_Фрагмент текста_:
+--

А Высоцкий начал работать, не дожидаясь официального утверждения. И как работать! Однажды он пришел темнее тучи – редактор картины сказала ему, что у Абдулова неудачная кинопроба на роль Женьки Ксидиаса. Высоцкий посмотрел материал и стал еще мрачнее: он ведь очень любил Севу. «Сева хороший артист! Но это не его роль… Это должен быть Гамлет! Гротесковый, конечно. Трагикомическая карикатура на Гамлета!». Положение у него было сложное, ведь именно Абдулов привел его ко мне. Однако Высоцкий уже «влез» в картину, уже полюбил ее, и в горячую минуту готов был пожертвовать собственной ролью, лишь бы состоялась картина. И он привел совсем еще молодого Валерия Золотухина. «Валерочка то, что надо!» – вкрадчиво рокотал он мне в ухо.

+--

_Исходные данные_:

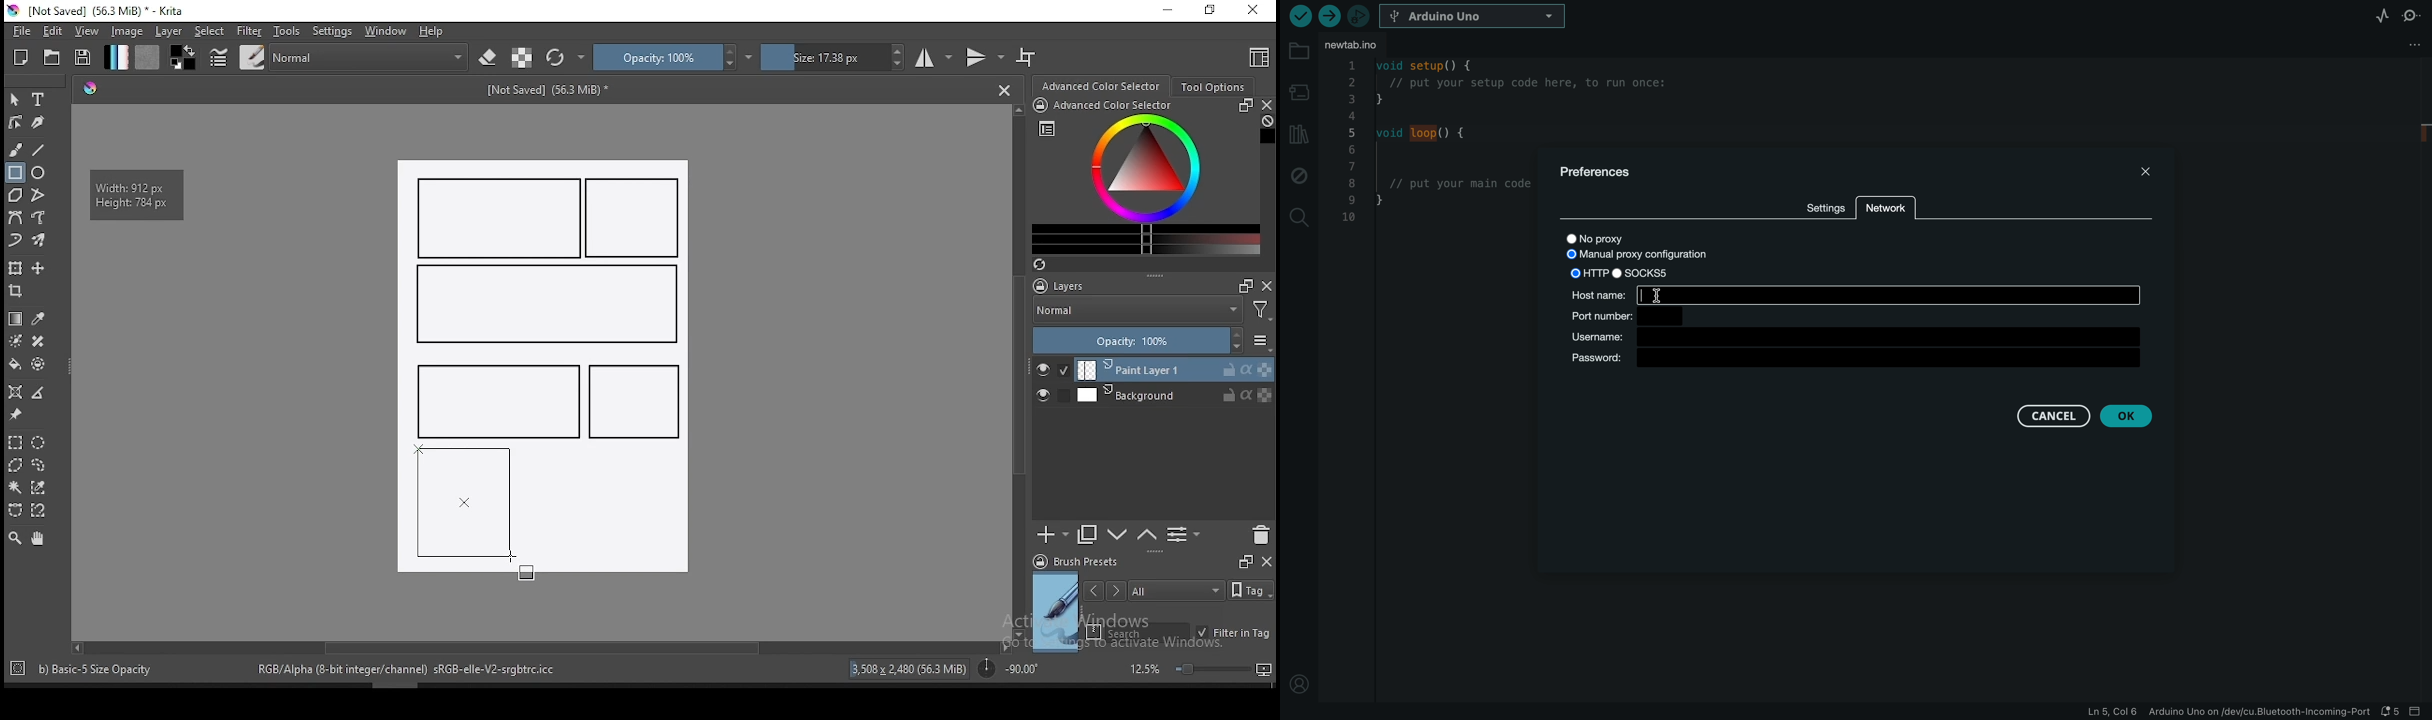 The width and height of the screenshot is (2436, 728). Describe the element at coordinates (52, 30) in the screenshot. I see `edit` at that location.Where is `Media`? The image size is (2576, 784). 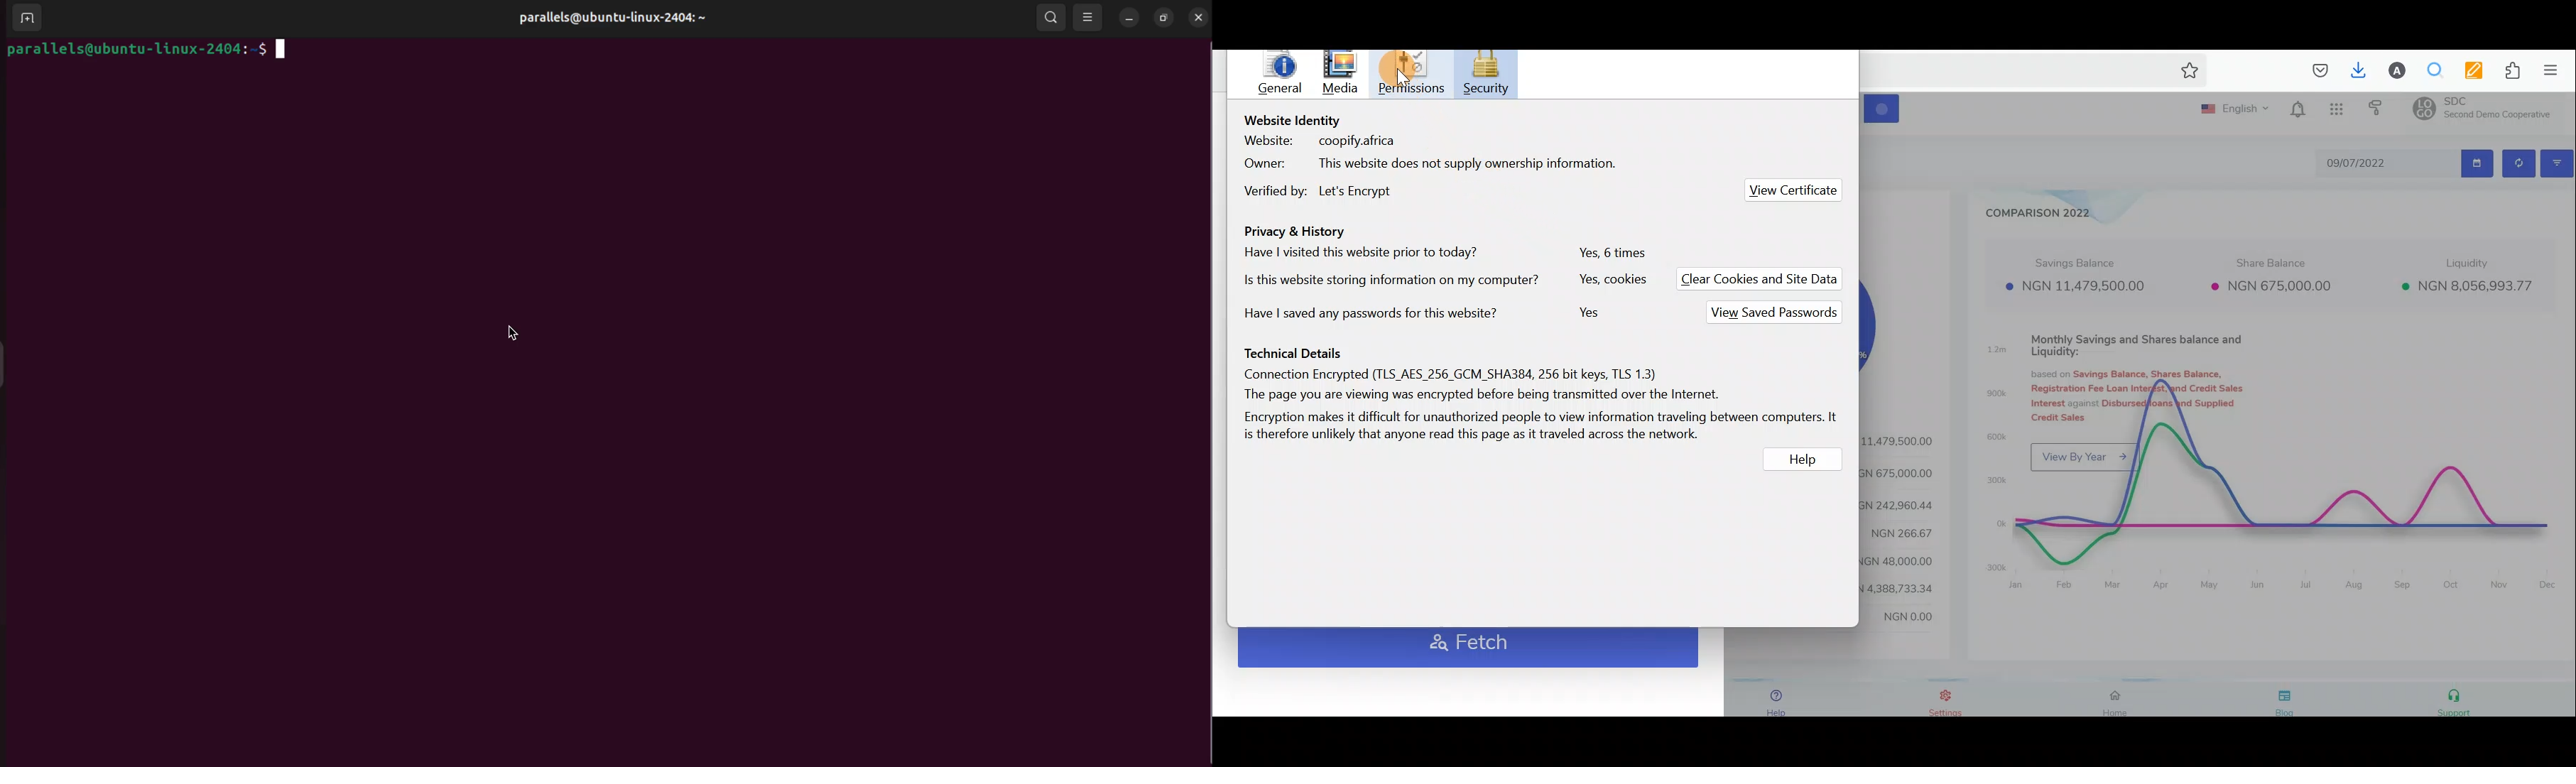 Media is located at coordinates (1341, 72).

+--

_Цель A_:
Перескажите короче абзац фрагмента о Высоцком, начинающийся словами «А Высоцкий начал работать», и сохраните его основные факты.
_Цель B_:
Ответьте по фрагменту о Высоцком на вопросы:
(i) На какую роль проходил кинопробу Абдулов?
(ii) Кто сообщил Высоцкому о неудачной кинопробе?
(iii) Какого актёра привёл Высоцкий?
_Цель C_:
Продолжите фрагмент о Высоцком, начав сразу после его последнего предложения.

_Результат A_:
Высоцкий начал работать, не дожидаясь официального утверждения. От редактора картины он узнал, что у Абдулова неудачная кинопроба на роль Женьки Ксидиаса. Посмотрев материал, он помрачнел ещё больше: Севу он очень любил, но считал, что это не его роль и что здесь нужна гротесковая, трагикомическая карикатура на Гамлета. Положение было сложным, ведь привёл его именно Абдулов. Однако Высоцкий уже полюбил картину и ради неё был готов пожертвовать собственной ролью. Он привёл совсем ещё молодого Валерия Золотухина.

_Результат B_:
(i) На роль Женьки Ксидиаса.
(ii) Редактор картины.
(iii) Совсем ещё молодого Валерия Золотухина.

_Результат C_:
Как я уже говорил, в картине в основном снимались исполнители-добровольцы, прочитавшие мое обращение и без специального приглашения пришедшие на студию. Так, кроме Высоцкого в группе появились Ю.Толубеев, Е.Копелян, В.Татосов и многие другие. Но даже в этой могучей компании Высоцкий выделялся, прежде всего, естественностью существования в условной стихии фильма, а еще – творческой щедростью в работе с партнерами. Сколько предложений по ходу съемок он сделал Золотухину, Аросевой и даже Толубееву! Ах, как мне, с моим пристрастием к чеканной, выразительной форме не хватало такого актера в прежних моих картинах!

Высоцкий приезжал к нам в Ленинград при первой возможности, даже если не был занят в съемках, и каждый раз принимал горячее участие в работе. Он появлялся, улыбаясь, ощущая себя «прекрасным сюрпризом» для всех присутствующих. Затем шел смотреть отснятый материал. Возвращался раскрасневшийся, счастливый и растроганно, молча обнимал меня и художника картины М.Щеглова.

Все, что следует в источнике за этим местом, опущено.